Task to carry out —
Only a number is expected: how many lines in these records mention the word "width"?

Records shown —
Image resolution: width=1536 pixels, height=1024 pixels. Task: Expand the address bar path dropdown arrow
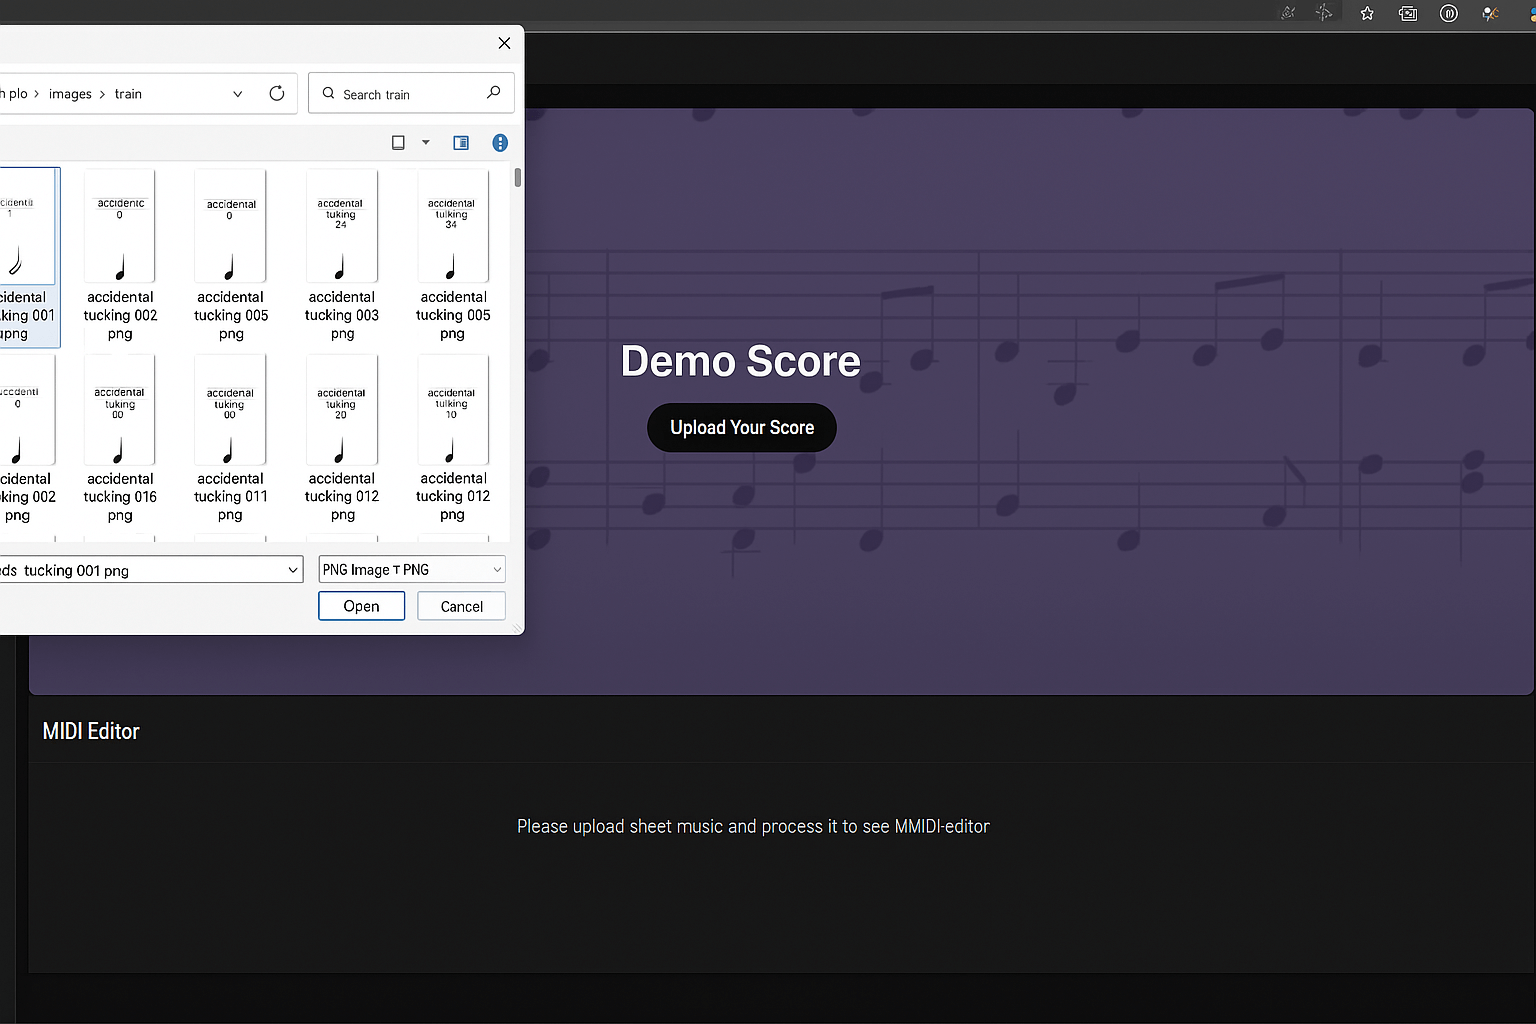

...

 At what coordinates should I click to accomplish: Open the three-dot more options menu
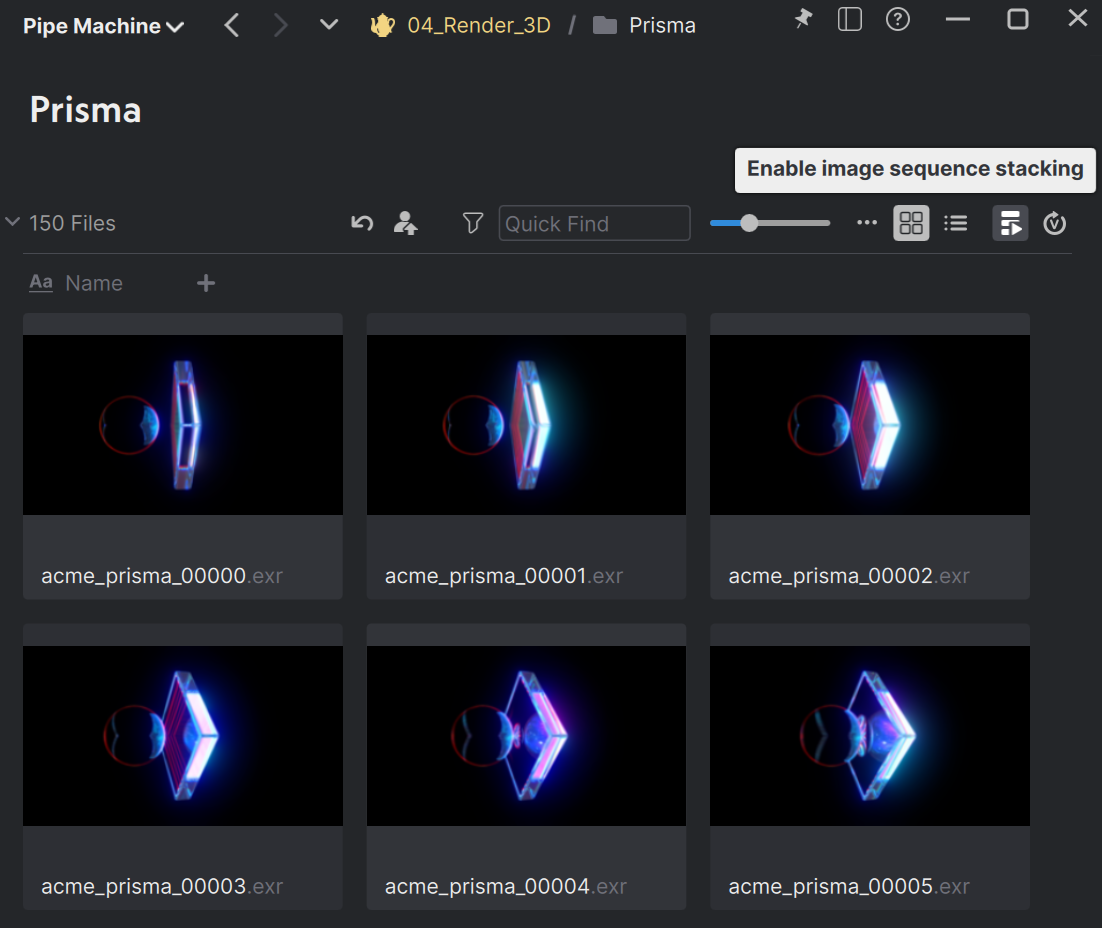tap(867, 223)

--

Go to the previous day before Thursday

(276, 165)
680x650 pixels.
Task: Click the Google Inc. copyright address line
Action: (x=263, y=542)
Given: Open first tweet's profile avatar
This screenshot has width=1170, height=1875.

Expected output —
2